The Future of Immigration: Current Reforms and Prospective Relief

By Attorneys Robert L. Reeves and Eric R. Welsh

 On January 29, 2013, President Obama delivered an address in Las Vegas, Nevada to promote the cause for “common-sense, comprehensive immigration reform.”  President Obama noted that now is the time for reform in an area of law “where the differences are dwindling, where a broad consensus is emerging and where a call for action can now be heard coming all across America.”  Indeed, congressional leaders from both parties appear committed to backing legislation to overhaul the immigration laws, and legislators are now well aware that immigrant populations will continue to play a significant role in the future of American politics.  Immigration reform seems imminent.  

 Immigration reform is not new to the Obama administration.  President Obama’s first presidential campaign platform included a commitment to reform, and in the last two years of his first term, President Obama backed some significant administrative changes to immigration policy that affected millions of noncitizens living in the United States. 

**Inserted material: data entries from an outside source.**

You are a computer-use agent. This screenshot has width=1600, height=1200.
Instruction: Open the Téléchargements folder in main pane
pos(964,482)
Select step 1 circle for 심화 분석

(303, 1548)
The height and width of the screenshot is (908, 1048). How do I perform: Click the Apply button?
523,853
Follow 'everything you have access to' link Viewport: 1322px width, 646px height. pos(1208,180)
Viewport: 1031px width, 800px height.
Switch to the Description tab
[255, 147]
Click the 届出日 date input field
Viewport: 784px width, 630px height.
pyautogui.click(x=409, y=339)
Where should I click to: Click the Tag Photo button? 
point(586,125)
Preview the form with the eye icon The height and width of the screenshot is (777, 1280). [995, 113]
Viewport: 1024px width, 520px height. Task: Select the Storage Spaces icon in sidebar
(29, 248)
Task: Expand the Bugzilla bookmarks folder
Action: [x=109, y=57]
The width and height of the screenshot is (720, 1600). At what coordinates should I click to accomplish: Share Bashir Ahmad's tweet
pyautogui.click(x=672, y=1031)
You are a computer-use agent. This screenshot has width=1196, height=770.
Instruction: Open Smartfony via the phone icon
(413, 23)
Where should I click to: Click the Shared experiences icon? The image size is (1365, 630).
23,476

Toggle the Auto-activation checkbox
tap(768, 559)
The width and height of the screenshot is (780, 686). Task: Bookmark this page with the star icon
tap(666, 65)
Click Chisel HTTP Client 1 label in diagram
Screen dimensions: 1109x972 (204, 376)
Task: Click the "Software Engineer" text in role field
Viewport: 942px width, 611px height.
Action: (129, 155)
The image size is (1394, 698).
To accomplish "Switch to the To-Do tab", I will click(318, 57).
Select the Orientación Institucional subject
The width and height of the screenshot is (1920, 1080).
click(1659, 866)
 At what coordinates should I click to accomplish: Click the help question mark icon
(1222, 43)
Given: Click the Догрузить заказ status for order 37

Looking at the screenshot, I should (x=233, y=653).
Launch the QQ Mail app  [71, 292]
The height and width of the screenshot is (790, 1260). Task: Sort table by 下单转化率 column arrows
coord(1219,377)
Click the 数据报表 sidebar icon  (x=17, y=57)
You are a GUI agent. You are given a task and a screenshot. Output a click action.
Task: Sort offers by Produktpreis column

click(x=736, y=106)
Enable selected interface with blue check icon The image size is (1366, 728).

In two parts, this article will address recent and forthcoming changes to immigration law and policy.  This first part will summarize the significant policy changes that have already occurred.  The second part will analyze the likely changes that may come in consideration of President Obama’s proposals and the proposals of leading members of Congress. 


 Starting in 2011, Secretary of Homeland Security Janet Napolitano and directors within the Department of Homeland Security issued a series of memoranda in an effort to expand the use of “prosecutorial discretion” in the context of immigration removal.  

 The Department of Homeland Security has encouraged agents and attorneys of Immigration & Customs Enforcement (ICE) to exercise prosecutorial discretion in deciding which cases to pursue for removal or deportation from the United States.  ICE agents have been advised to focus resources on high-priority cases involving dangerous criminals, and to make available the option to cancel removal in the case of a person with strong family ties, no criminal record, and other favorable equities.  This policy has resulted in the termination of numerous deportation and removal cases, preventing the break-up of families that were facing seemingly imminent separation.  In addition, the Department of Homeland Security has been much more judicious in deciding which case need to be referred to an immigration judge, with the result that fewer removal proceedings have been commenced when the only violation is a visa overstay. 


As of March 4, 2013, a new waiver application known as the “provisional waiver” is available to certain immediate relatives who are not otherwise eligible to apply for a green card in the United States.  This will significantly shorten the time that families are separated while family-based applications are pending. 

The provisional waiver will be provide significant assistance to persons who are not eligible to adjust status in the United States because of their manner of entry (e.g., entry without inspection, entry as a fiancé but no marriage to fiancé petitioner, entry as a crewman).  The provisional waiver, in its current form, is only available to “immediate relatives” (i.e., spouses, children, and parents of U.S. citizens), but may be expanded in the future to include other visa applicants. 


Last year, President Obama exercised his authority to put in place an application process known as Deferred Action for Childhood Arrivals (DACA) in order to provide some relief through administrative channels for young persons who have lived in the United States for several years and attended schools in the United States.  In general, DACA is available to a person who: (1) was under the age of 31 as of June 15, 2012; (2) entered the U.S. before the age of 16; (3) has resided in the U.S. since June 15, 2007 up to the present date; (4) is currently out of status; (5) is in school or has graduated from school in the U.S. (or is a veteran of the Coast Guard or Armed Forces); and, (7) has not been convicted of a felony or a significant misdemeanor. 

A person who is eligible for DACA can apply for “deferred action,” meaning that the immigration services will take no action to effect that person’s removal from the United States while deferred action is in place.  In addition, a DACA applicant can apply for work authorization, a Social Security number, and a driver’s license.  DACA is granted for a period of two years, and can be renewed upon expiration in two-year increments.  There is no limitation on the number of renewals.    

Among other changes that will be addressed in Part 2 of this article, President Obama and members of Congress have expressed the desire to push the DREAM Act forward in order to make DACA relief permanent.  Under the proposed DREAM Act, the work authorizations issued under DACA will lead to permanent residency and citizenship. 

These changes that have already taken effect are significant, but the proposals for comprehensive reform that are currently on the table have the potential to be game-changing.  These prospective reforms will be analyzed in the next part of this article.